B1.1 Repository identifies the Content Information and the properties of that information that the repository will preserve.


Supporting Text
The repository must define explicitly what properties of Content Information that or information content which must be preserved over the long term. This is necessary in order to make it clear to funders, depositors and users what responsibilities the repository is taking on and what aspects are excluded. It is also a necessary step in defining the information which is needed from the information producers or depositors.
Examples of Ways the Repository can Demonstrate it is Meeting this Requirement
Mission statement; submission agreements/deposit agreements/deeds of gift; workflow and Preservation Policy documents, including written definition of properties as agreed in the deposit agreement/deed of gift; written processing procedures; documentation of properties to be preserved.
Discussion
This process begins in general with the repository's mission statement and may be further specified in pre-accessioning agreements with producers or depositors (e.g., producer-archive agreements) and made very specific in deposit or transfer agreements for specific digital objects and their related documentation. For example, one repository may only commit to preserving the textual content of a document and not its exact appearance on a screen. Another may wish to preserve the exact appearance and layout of textual documents, while others may choose to keep the units of the measurement of data fields and to normalize the data during the ingest process. If unique identifiers are associated with digital objects before ingest, they may also be significant properties that need to be preserved.

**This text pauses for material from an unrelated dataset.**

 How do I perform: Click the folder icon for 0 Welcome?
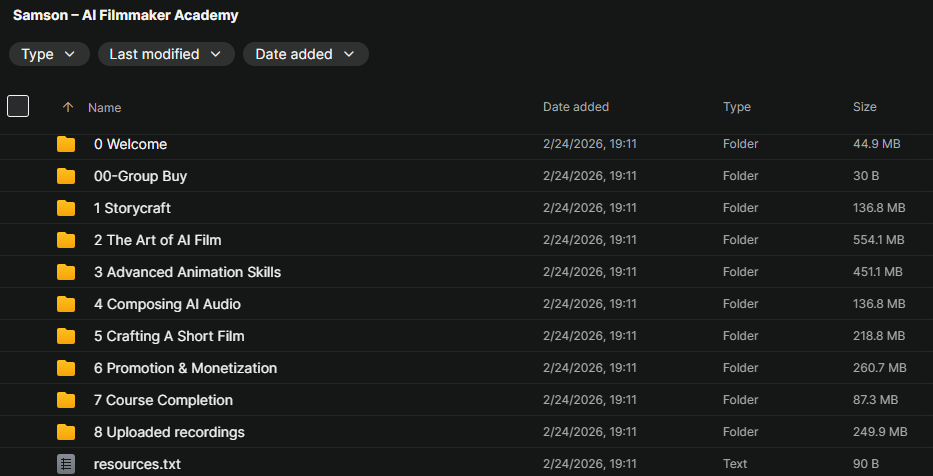(x=66, y=144)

B1.1.1 The repository has a procedure(s) for identifying those properties that it will preserve.


Supporting Text
The repository must explicity define the procedure(s) it uses to determine the properties of Content Information that it will preserve. This is necessary to establish a clear understanding with depositors, funders, and the repository's designated communities how the repository determines what the characteristics and properties of preserved items will be over the long term. These procedures will be necessary to confirm provenance or to identify erroneous provenance of the preserved digital record.
Examples of Ways the Repository Can Demonstrate It Is Meeting This Requirement
Submission agreements/deposit agreements, Preservation Policies, written processing procedures, workflow documentation.
Discussion
These procedure(s) document the methods and factors a repository uses to determine the aspects of different types of Content Information for which it accepts preservation responsibility to its designated communities. For example, a repository's
BA 16April2009 - Insert "practice" here
may be to use file formats in order to determine the properties it will preserve unless otherwise specified in a deposit agreement. In this case, the repository would be able to demonstrate provenance for objects that may have been in the same file format when received but are preserved differently over the long term.

B1.1.2 The repository has a record of the Content Information and the properties of that information that it will preserve.


Supporting Text
The repository identifies in writing the Content Information of the records for which it has taken preservation responsibility and the properties it has committed to preserve for those records based on their Content Information.
Examples of Ways the Repository Can Demonstrate It Is Meeting This Requirement
Preservation Policies, processing manuals, collection inventories or surveys, logs of Content Information types acquired, preservation strategies and action plans.
Discussion
The repository must demonstrate that it establishes and maintains an understanding of its digital collections sufficient to carry out the preservation necessary to persist the properties to which it has committed. The repository can use this information to determine the effectiveness of its preservation activities over time.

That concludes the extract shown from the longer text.